■ PROBLEM TO WORK ON:
Print exactly what appears from the line containing "This screenshot has height=530, width=942." through the final line of the data below, pictures excluded.

■ EXTRACTED ENTRIES:

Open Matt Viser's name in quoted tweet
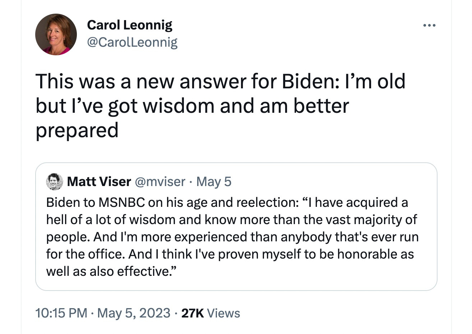This screenshot has height=334, width=472. tap(99, 182)
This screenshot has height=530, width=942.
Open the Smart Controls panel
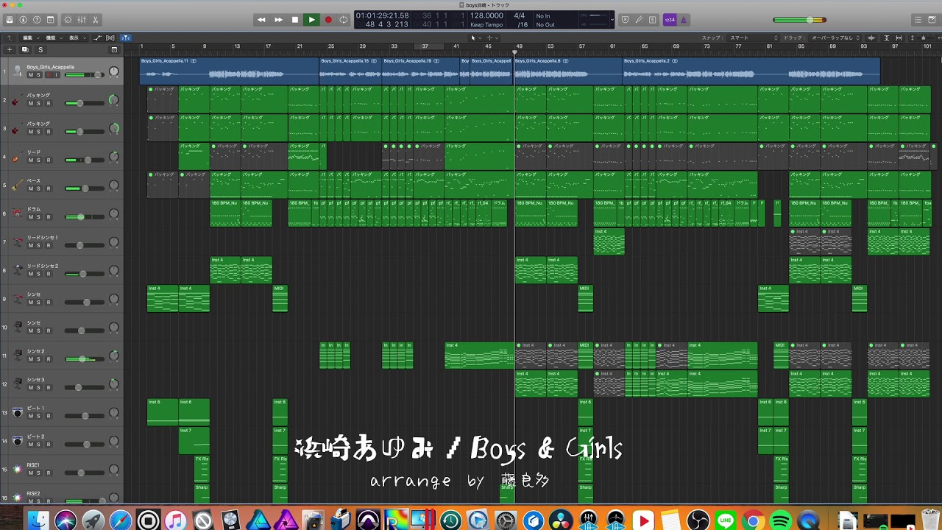[68, 20]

■ ANSWER TO THE PROBLEM:
This screenshot has height=530, width=942.
Open the Smart Controls panel
[68, 20]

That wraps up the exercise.